Początkowo wrocławianie mieli plan na grę w ENBL, więc po sezonie zakończonym brakiem awansu do play-off nastąpiła oczekiwana redukcja celów. Ostateczna decyzja o uczestnictwie w EuroCup pokazuje nam pewne prawdy o Śląsku, zarówno te pozytywne jak i te bardziej szare. Z plusów, wrocławianie mają pieniądze na przyszły rok, to jak zostaną one wydane to jednak inna sprawa. Udział w EuroCup to znaczne koszty transportów i noclegów więc wszystkie zespoły muszą wykazać, że je na to stać. Skoro fundusze znajdą się na to, to środków na budowę składu walczącego o najwyższe cele w Polsce też nie zabraknie. Widać również pewien utarty schemat w znajdywaniu sponsorów i zawodników. Śląsk kusi rozgrywkami w Europie, tak jak robił to przez poprzednie parę lat. EuroCup ma umożliwić przekonanie jak najlepszych graczy do podpisania kontraktu we Wrocławiu oraz potencjalnych sponsorów do wyłożenia pieniędzy. To jest pewna cecha funkcjonowania klubu, ani dobra ani zła, może jednak powstać pewne przekonanie, że bez argumentu „puchary” Śląsk nie potrafi przekonywać do siebie graczy i za bardzo bazuje na jednym atucie. Sami zawodnicy ściągnięci dzięki EuroCup to nie zawsze była przecież elita, czy to oznacza, że zamiast scoutingu we Wrocławiu panuje podejście „gramy w Europie, elita sama się zgłosi”? Na koniec pozostaje również opinia klubu o samym sobie. Bycie najbardziej utytułowanym zespołem w kraju daje prestiż i spuściznę, nie wymogi, że wszystko zawsze i wszędzie musi być naj. Śląsk nie jest już najlepszym zespołem w Polsce, bo skończyły się czasy najlepszych drużyn, od siedmiu lat co sezon mistrzem jest kto inny. Mistrzostwo z sezonu 21/22 chyba we wrocławskich gabinetach złudnie przywołało woń złotych lat dziewięćdziesiątych. Ambicje Śląska niebezpiecznie przypominają megalomanie „My jesteśmy Śląsk Wrocław, my co sezon będziemy mistrzem, co rok będziemy grali w Europie, co sezon będziemy najlepsi”.

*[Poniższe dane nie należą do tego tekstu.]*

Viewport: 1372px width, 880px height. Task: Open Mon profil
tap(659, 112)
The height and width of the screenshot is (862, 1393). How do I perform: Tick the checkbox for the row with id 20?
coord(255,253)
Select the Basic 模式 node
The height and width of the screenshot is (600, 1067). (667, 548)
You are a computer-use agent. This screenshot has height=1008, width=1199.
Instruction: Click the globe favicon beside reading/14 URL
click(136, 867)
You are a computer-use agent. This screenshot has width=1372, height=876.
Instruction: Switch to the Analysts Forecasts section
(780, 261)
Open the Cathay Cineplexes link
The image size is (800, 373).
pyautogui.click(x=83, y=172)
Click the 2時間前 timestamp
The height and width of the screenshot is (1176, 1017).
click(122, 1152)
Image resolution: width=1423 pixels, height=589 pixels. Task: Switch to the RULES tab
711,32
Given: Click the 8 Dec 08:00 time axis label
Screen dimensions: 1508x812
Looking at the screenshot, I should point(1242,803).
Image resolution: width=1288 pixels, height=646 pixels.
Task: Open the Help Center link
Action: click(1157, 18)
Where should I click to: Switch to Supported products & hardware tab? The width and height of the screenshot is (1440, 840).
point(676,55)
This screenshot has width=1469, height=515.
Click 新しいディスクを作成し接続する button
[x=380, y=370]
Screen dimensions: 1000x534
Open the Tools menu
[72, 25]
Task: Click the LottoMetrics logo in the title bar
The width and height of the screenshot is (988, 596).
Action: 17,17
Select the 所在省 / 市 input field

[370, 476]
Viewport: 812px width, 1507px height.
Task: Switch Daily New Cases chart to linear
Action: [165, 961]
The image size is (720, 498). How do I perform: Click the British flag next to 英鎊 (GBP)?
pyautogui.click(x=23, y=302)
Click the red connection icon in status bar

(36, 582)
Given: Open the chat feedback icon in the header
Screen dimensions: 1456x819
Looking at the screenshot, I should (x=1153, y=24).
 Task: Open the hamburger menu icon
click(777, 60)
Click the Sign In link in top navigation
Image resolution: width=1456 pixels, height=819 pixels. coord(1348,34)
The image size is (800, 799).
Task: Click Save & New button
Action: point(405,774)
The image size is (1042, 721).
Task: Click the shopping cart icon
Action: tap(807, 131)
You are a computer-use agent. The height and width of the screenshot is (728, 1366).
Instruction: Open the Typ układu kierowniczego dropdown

W kuluarach miały trwać intensywne rozmowy i dopiero po ich odbyciu zapadła decyzja o grze w EuroCup. Liczę, tak samo jak inni fani Śląska, że nie jest to więc decyzja czysto ambicjonalna i marketingowa. Nikt nie mówi od razu o wielkich sukcesach, jednak biorąc pod uwagę poziom rozgrywek niższy niż rok temu niektórzy mogli by liczyć na więcej niż dwa zwycięstwa Grając tylko we własnym gronie nigdy się nie rozwiniesz, jednak czy drużyna grająca z silniejszymi rywalami, przegrywająca prawie każdy mecz a na koniec wymieniająca większość składu na nowy sezon faktycznie się rozwija? Oczekiwania co do osiągnięć sportowych Śląska w przyszłym sezonie w Europie nie są wysokie, życzę więc sobie i wam, abyśmy wszyscy się pozytywnie zaskoczyli.